On October 7, join us for the discussion Edvard Munch: Transforming Nature. Jay A. Clarke, who received a grant from the American-Scandinavian Foundation to conduct research for the current exhibition and publication Edvard Munch: Trembling Earth on view now at the Clark Art Institution through October 15, is Rothman Family Curator of Prints and Drawings at the Art Institute of Chicago. In today’s discussion, Clarke will examine how Munch animated nature to bring meaning to his work. Known primarily as a figure painter, Munch’s best-known images are connected to themes of love, anxiety, longing, and death; yet a large portion of his works feature landscape.
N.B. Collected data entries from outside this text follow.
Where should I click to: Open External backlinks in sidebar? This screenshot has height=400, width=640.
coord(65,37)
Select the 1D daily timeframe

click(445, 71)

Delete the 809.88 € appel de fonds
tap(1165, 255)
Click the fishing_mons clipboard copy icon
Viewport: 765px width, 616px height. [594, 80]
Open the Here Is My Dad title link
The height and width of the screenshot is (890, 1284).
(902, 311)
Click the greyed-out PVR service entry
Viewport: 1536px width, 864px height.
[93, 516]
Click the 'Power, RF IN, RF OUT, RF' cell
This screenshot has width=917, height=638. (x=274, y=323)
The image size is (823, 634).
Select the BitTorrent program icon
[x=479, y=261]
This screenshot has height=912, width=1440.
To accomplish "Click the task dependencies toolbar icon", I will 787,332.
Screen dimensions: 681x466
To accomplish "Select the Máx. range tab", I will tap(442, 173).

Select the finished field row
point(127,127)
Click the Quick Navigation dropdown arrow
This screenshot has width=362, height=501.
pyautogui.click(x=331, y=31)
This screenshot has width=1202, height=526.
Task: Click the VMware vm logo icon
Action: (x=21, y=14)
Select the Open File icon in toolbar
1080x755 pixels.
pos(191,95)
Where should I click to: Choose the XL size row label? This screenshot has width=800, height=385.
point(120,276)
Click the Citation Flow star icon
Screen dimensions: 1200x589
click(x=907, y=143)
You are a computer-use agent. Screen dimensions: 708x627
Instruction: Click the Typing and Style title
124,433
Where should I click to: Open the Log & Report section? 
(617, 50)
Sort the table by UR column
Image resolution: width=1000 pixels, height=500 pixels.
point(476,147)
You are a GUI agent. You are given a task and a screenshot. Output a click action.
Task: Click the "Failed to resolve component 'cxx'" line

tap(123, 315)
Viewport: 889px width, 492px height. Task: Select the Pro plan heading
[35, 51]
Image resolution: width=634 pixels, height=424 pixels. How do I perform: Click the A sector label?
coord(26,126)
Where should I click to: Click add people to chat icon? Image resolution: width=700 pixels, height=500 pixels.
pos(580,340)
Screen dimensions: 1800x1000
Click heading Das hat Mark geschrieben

This talk will consider his iconic images from a new perspective, one that resonates with current anxieties around climate instability. His depictions of the natural world celebrate the fecundity of the earth in farming practice and garden cultivation, question the mysteries of the forest, and address psychological states. The lecture will also explore how Munch developed his own pantheistic and philosophical views of nature and used them to transform his surroundings.
About the Speaker
Jay A. Clarke is Rothman Family Curator of Prints and Drawings at the Art Institute of Chicago. Her exhibitions and publications include Becoming Edvard Munch: Influence, Anxiety, and Myth (2009); Picasso/Encounters (2017) with Marilyn McCully; and she is the editor of Innovation, Tradition, and Nostalgia: The Manton Collection of British Art (2012); The Impressionist Line from Degas to Toulouse-Lautrec (2013).
She is and co-editor of Edvard Munch: Trembling Earth (2023). Clarke has written several articles on Käthe Kollwitz, Edvard Munch, and the materials, processes, and markets of prints and drawings circa 1900. She received her MA and PhD from Brown University.